State nullification is the modern-day application of the doctrine of the lesser magistrates. The United States are republics and therefore do not have princes or kings. However, states do have elected officials, such as governors and legislators. In our system of federalism, state officials can function as “lesser magistrates” in relation to the Federal Government. Therefore, a state legislature can call a convention where the state nullifies unconstitutional laws and interposes between the people and the Federal Government. The people of the state can pressure the legislators to call such a convention, and they can vote out legislators who refuse to support one. All of this is possible because states, being smaller political bodies, are closer in representation to the people than the Federal Government (which is run by bureaucrats in Washington D.C.).
States Should Form Conventions and Nullify Roe
One way to practice nullification is by calling a state convention. This is how the states ratified the Constitution, and this is what South Carolina (whose nullification campaign was successful) did during the Nullification Crisis of 1832-33. The fact is that nullification works. When a state confronts the Federal Government, it pressures the Federal Government to change its laws.

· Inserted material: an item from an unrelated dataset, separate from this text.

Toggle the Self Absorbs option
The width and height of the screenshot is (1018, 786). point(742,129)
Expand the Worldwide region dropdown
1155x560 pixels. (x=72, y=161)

It is uncertain how the Federal Government will respond if a state nullifies Roe. The threat of military action against a state would be a PR disaster, so the most likely response is the attempt to pull state funding. But this may be challenging for the Federal Government because the funding must be related to the regulation at hand. And even this may not happen depending on the disposition of Congress and president. Nullification carries risk. But the risk is worth it, especially when it comes to the protection of innocent life. States must interpose on behalf of their most defenseless citizens.
It is also possible that if one state acts courageously and nullifies Roe that other states will join in the effort. When this happens, nullification becomes a force to be reckoned with. This is what is happening with states legalizing marijuana, as the Federal Government is fighting a losing battle. The time is ripe for nullification efforts. Decentralization and the assertion of states’ rights are gaining popularity, and this presents a prime opportunity for the nullification of unconstitutional laws and court rulings by the Federal Government—in this case abortion.
State legislatures should therefore begin to call conventions and nullify Roe v. Wade. The ruling is unconstitutional and immoral. Moreover, the pro-life movement is winning in popularity, and nullification efforts aimed at Roe could gain widespread acceptance. We cannot sit around and wait for the Supreme Court to overturn a 44-year-old decision. It has already been too long, and there have already been far too many babies slaughtered. When it comes to Roe v. Wade, nullification is the “rightful remedy.”